Softball Batting Drills For Power: The "Back Eye" Test

“Back Eye” Test – after “showing his numbers” to the pitcher, can Andrew McCutchen still pick up the ball with his back eye? Photo courtesy: MLB.com

This softball batting drills for power “Hit-Bit”, or hitting tid-bit, is an answer to questions from my readers when I asked them, “If you could have a private conversation with me, what two questions would you ask?”  The answers are meant to be short, actionable, and tips you can use today.

Today’s Hit-Bit answers the reader questions:

“How much can your shoulders turn on the load?
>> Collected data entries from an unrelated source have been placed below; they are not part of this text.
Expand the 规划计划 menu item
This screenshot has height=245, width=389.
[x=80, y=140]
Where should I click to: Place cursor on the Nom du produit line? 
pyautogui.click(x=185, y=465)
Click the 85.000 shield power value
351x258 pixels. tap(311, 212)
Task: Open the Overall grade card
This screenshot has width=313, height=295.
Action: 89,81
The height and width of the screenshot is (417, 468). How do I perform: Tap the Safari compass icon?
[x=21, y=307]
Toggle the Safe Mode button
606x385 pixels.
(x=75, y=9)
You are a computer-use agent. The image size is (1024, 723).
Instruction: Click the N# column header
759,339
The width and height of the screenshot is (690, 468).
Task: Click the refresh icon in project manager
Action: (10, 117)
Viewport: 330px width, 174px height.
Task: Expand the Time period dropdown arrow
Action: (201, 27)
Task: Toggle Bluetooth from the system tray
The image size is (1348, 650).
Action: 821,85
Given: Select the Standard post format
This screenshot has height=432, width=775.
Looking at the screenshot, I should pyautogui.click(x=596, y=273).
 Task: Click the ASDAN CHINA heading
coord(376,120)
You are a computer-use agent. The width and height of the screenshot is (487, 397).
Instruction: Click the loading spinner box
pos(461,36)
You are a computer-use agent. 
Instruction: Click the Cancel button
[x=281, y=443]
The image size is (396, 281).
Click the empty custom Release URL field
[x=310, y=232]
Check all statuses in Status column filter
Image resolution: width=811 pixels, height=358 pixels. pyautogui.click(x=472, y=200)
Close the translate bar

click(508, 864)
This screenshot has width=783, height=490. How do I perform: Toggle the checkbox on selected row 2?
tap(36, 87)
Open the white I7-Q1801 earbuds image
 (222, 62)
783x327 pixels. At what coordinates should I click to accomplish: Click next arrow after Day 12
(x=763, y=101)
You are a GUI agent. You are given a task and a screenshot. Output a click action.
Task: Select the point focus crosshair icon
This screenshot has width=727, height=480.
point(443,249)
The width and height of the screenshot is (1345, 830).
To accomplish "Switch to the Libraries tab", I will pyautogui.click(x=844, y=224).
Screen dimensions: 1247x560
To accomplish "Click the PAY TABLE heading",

Do you transfer all your weight to the front leg at sometime during the forward swing?”

We’ll talk about:

  1. The shoulder load & the “back eye” test,
  2. Weight transfer & the ‘Float’, and
  3. Weight transfer & the ‘Free-Fall’…

 

The Shoulder Load & “Back Eye” Test

I often relate the Goldilocks Golden Rule with my hitters.  Some movements we can do too much.  Some not at all.  We want to practice softball batting drills for power, such as loading the torso, “just right”.  And to make sure our hitters do this, in the video, I demonstrate the “back eye” test.

 

Weight Transfer & The ‘Float’

The “Float”, or as some call it a “negative move”, is a movement back towards the catcher before shifting the hitter’s body weight forward during the stride.  It’s a timing mechanism.  Hitter’s use different kinds of Floats: High, Medium, and Low Leg Kicks & Toe Taps.  See link below for different examples of this…

 

Weight Transfer & the ‘Free-Fall’

For the definitive guide to the Free-Fall, or Forward Momentum, Click the following HPL post link: Baseball Batting Techniques: Simple Way To Use Forward Momentum That Works For Elite Hitters.

Please comment below with any questions or comments about this video post…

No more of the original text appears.